Why are there no ordered dictionaries?

Christoph Zwerschke cito at online.de
Wed Nov 23 14:54:45 EST 2005


bonono at gmail.com schrieb:
> It seems to be though as "ordered dictionary" are slowly to be confined
> to only "ordered on order of change to the dictionary".

"Ordered dictionary" means that the keys are not an ordinary set like in 
an ordinary dictionary, but an "ordered set." I think this definition is 
pretty straightforward and common. An ordered set is the same as a 
unique list, i.e. a list where all elements are unique.

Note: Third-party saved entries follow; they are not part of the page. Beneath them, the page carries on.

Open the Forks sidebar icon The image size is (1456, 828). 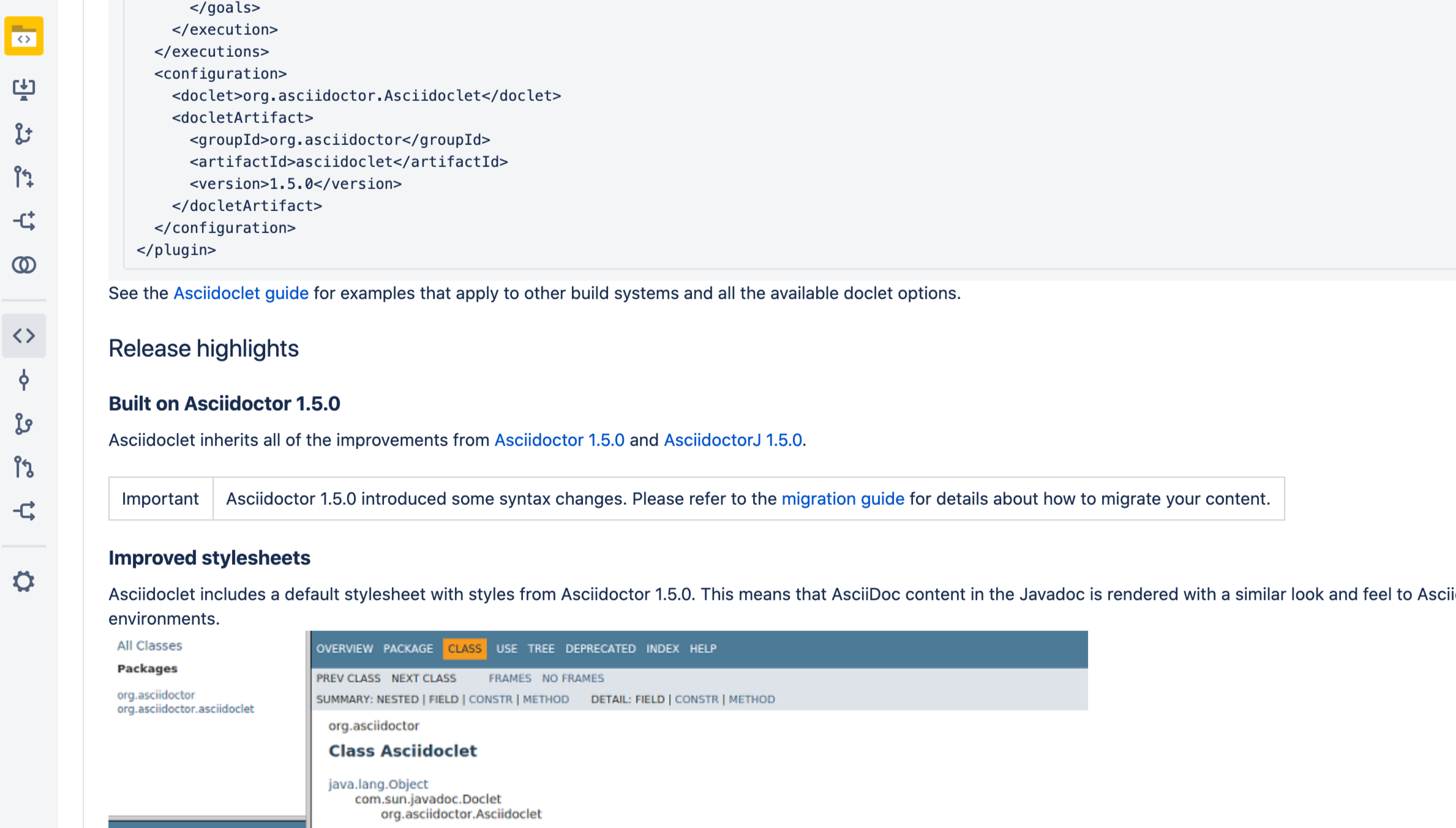coord(24,511)
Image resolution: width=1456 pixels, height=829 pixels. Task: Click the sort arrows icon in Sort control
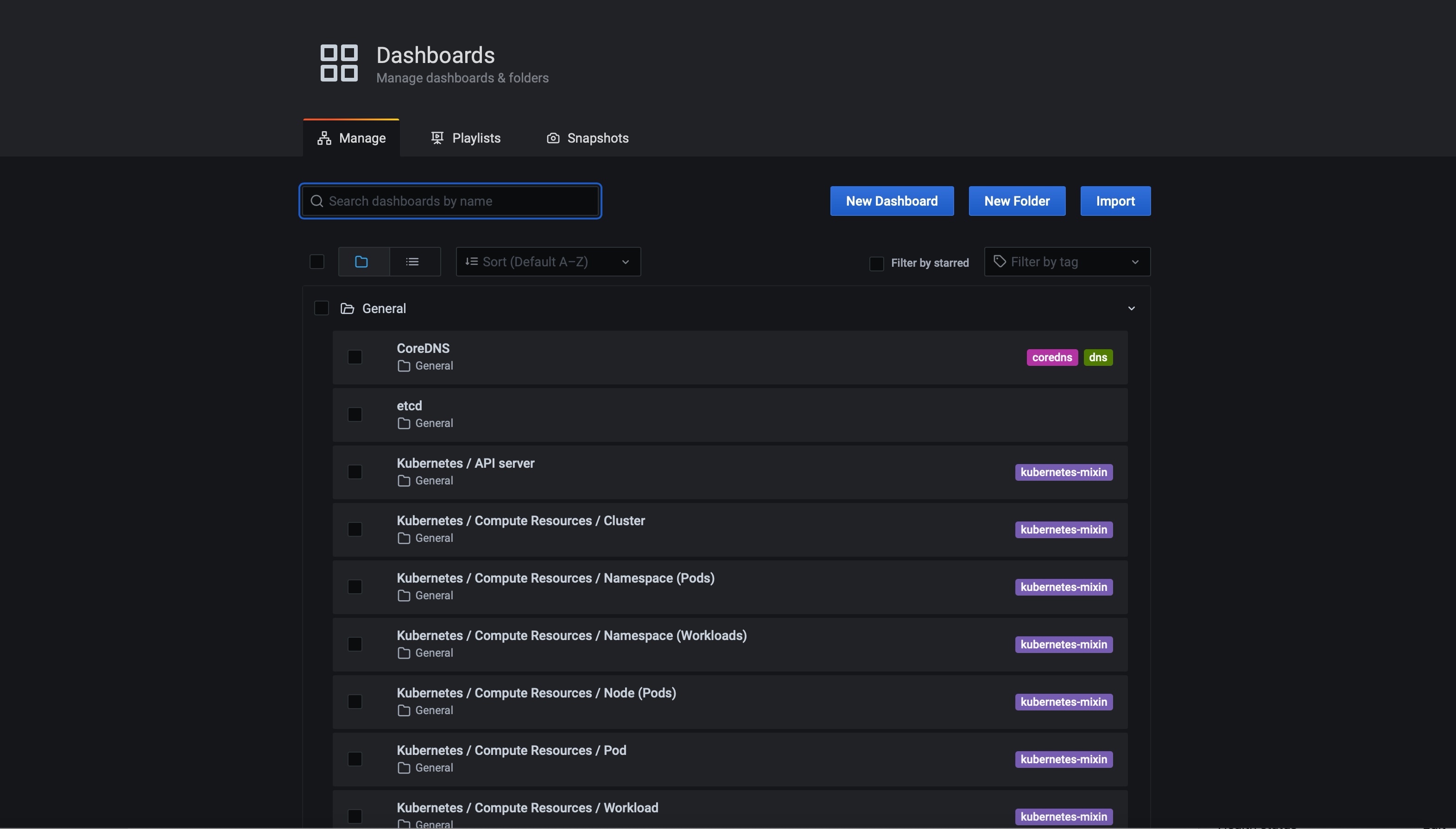[471, 261]
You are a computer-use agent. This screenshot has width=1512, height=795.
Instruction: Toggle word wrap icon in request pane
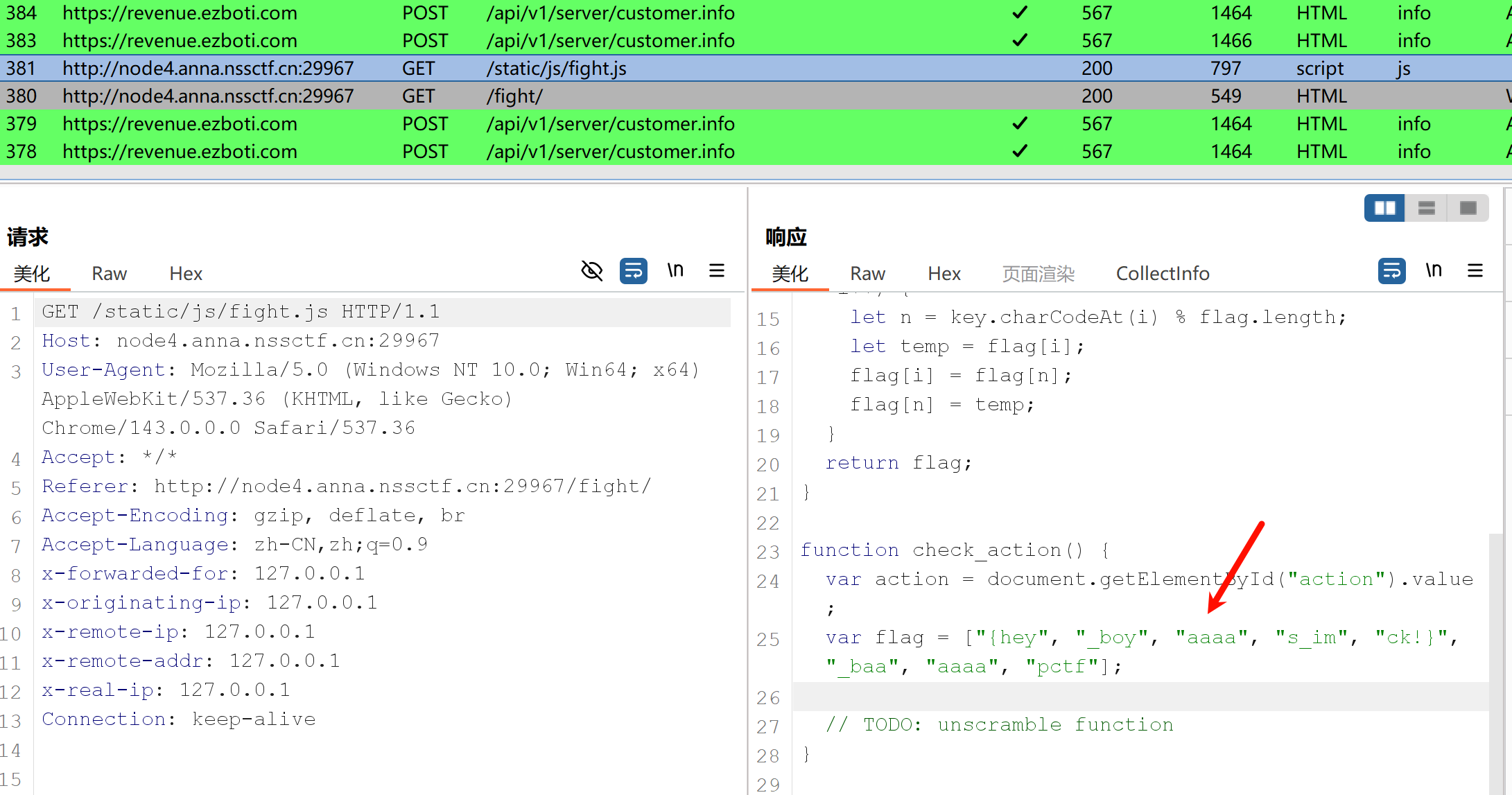click(633, 270)
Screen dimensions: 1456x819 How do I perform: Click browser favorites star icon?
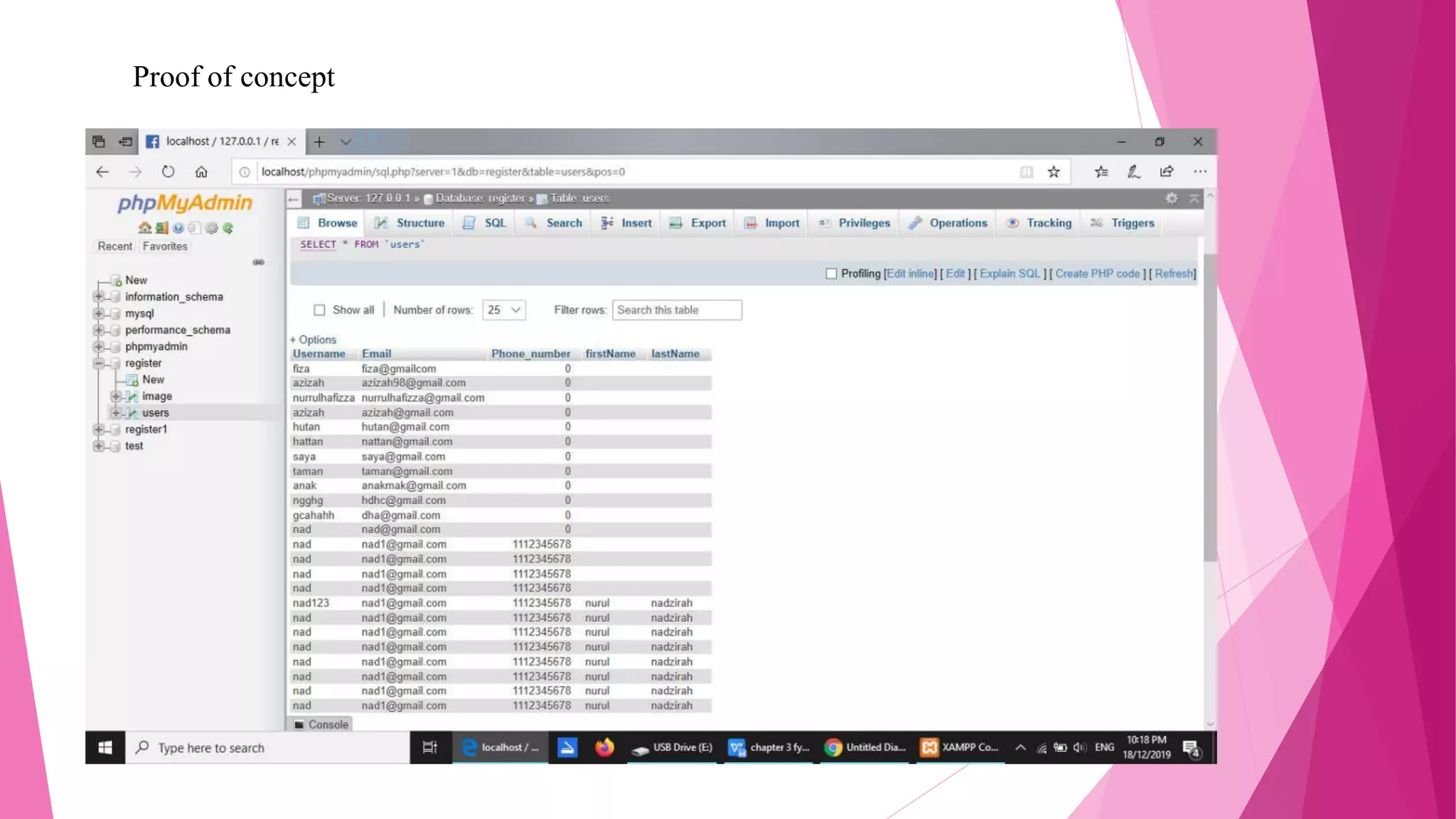(1054, 172)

When there is automatical ordering using a comparison function, I would 
not speak of an "ordered directory", but of a "sorted directory." This 
would be basically a dictionary plus a comparison function. The keys 
would always be iterated in the order given by the comparison function. 
It would be nice to have a sorted dictionary as well, even if you can 
achieve the same by calling the sorted built-in on the keys. Think of a 
sorted directory as a subclass of ordered directories. Implementing it 
that way would even have perfomance benefits if the keys are inserted 
using the bisect algorithm. This is better than calling sorted() on the 
keys of an ordinary dictionary many times.

By the way, you will find the same terminology in Smalltalk, where 
"SortedCollection" is a subclass of "OrderedCollection".